If you have never seen or used a map before then this is the place to start. If you understand what a map is and why it looks like it does then please feel free to skip this bit.
What you will learn:
- What a map is.
- What the main features of a map are.
- What some of the key pictures on a map represent.
Maps come in a variety of different forms but the kind of map we are thinking about is the kind of printed maps that walkers might use to navigate on the hills. In the U.K. these are typically 1:25 000 scale (see below for information about scales) Ordnance Survey maps (aka OS), although some areas of the country are also covered by Harvey Maps. Although it is possible to navigate with a lower scale map (when I started out we all use one inch to the mile maps) the bigger scale gives you more information and in particular field boundaries. Field boundaries, shown as thin black lines on the map, are invaluable to navigation in many of our hills and moorlands.

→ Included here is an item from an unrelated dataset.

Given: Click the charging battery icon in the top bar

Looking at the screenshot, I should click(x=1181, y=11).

A map would be useless without being to scale. The scale simply means that it has been shrunk down as many times as the scale suggests. So a 1 to 25000 scale map means that everything is shrunk down on the map 25000 times. Can you imagine what a full size map would be like? Completely useless to use. If the maps were not exactly to scale then it would be impossible to tell how far apart things really were and impossible to take a bearing – not much use on the hills.

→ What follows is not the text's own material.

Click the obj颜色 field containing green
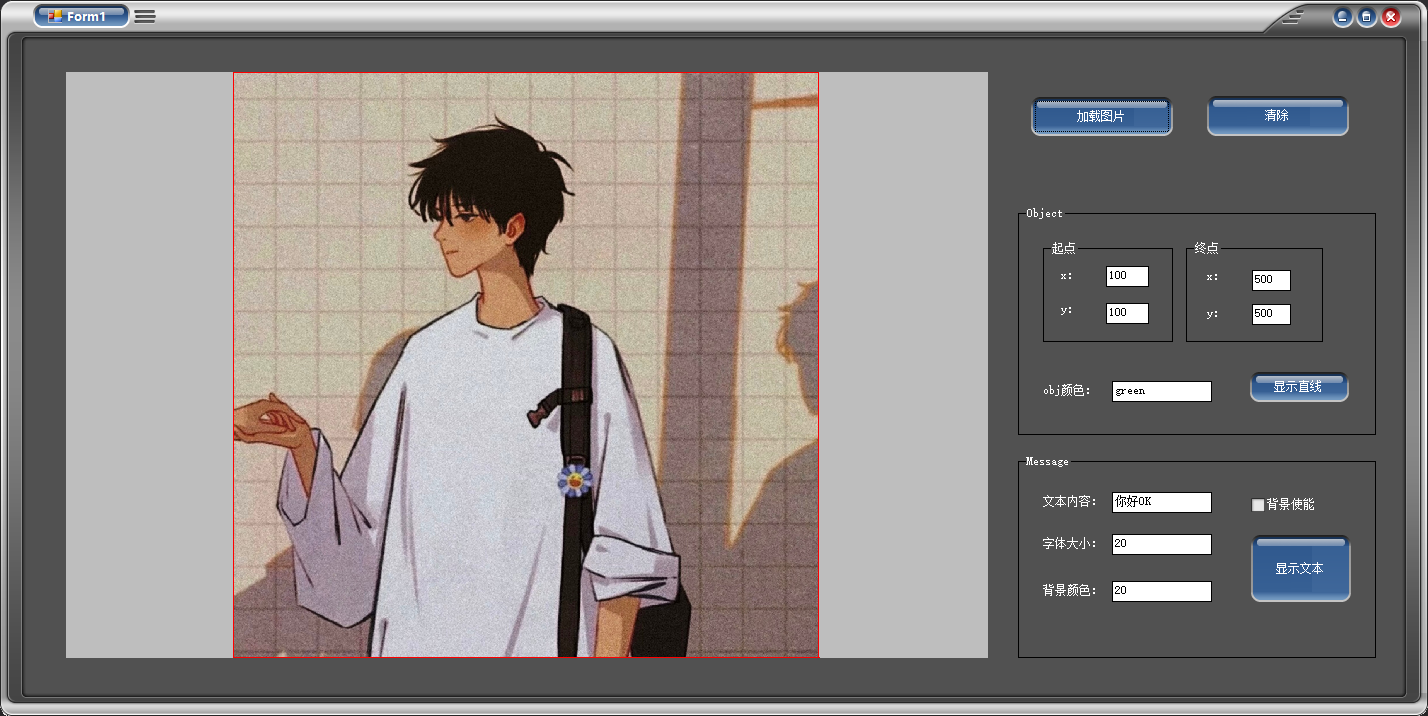Image resolution: width=1428 pixels, height=716 pixels. (x=1160, y=390)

So then a printed map is a 2-dimensional representation of a landscape. Each road, track, river, field, house, etc is drawn onto the map to help us see its location. Maps use special symbols to represent the landscape and by learning what they are we can get a clear idea of what the land will look like. We use maps to navigate our way through the landscape.
It should be noted that sometimes maps are wrong but the vast majority of the time are very accurate and reliable – it is better to trust a map than not. I sometimes come across people who don’t trust maps at all and they seem to have no end of trouble navigating and are forever getting lost – it is far safer to trust the map but be aware that sometimes it is wrong.

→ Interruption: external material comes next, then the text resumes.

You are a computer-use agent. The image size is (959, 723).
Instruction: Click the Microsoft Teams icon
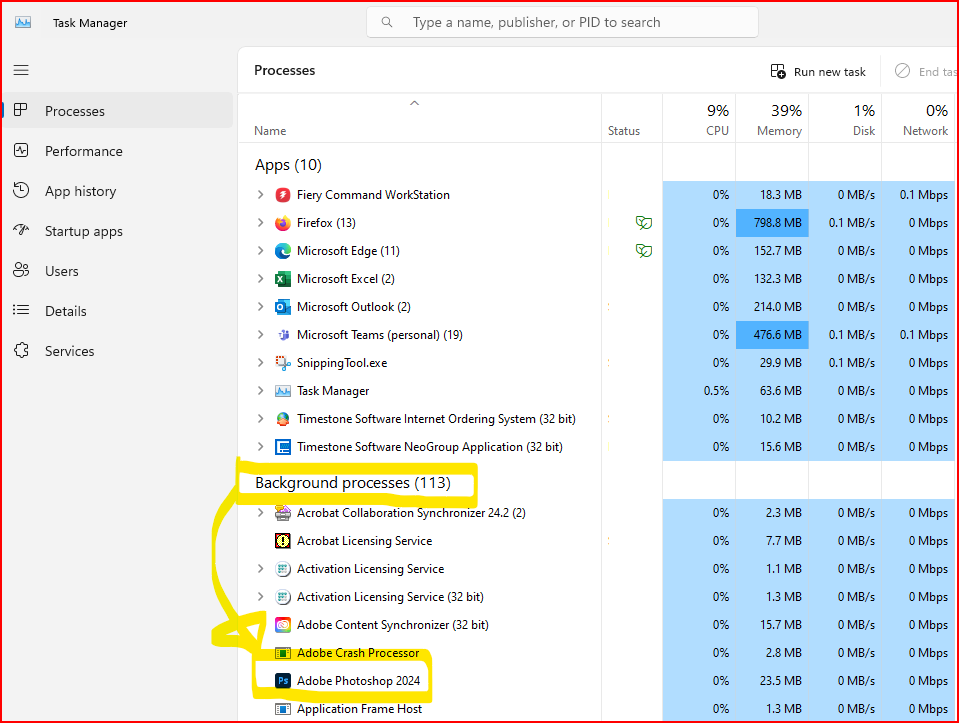tap(282, 335)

Every map has a key (often in the top left hand corner). They key gives you all the symbols you will need to read the map. There is often some useful information provided with the key like the scale of the map and how the map relates to magnetic north (something you will need to know when using a compass).
At the bottom of the map is usually a line that can use used to measure distances on the map.
There are also straight blue lines that run from the top to the bottom of the map and the left to the right, forming squares. This is the grid system that allows you to pinpoint a location on a map – more of that later.
OS maps also have contours, thin brown lines that indicate height. By tracing height they enable us to see on the map the shape of the hills we will want to navigate over and often prove very useful when you are trying to decide which hill is which or which valley you are in. Learning to read contours can take some time but is well worth the effort.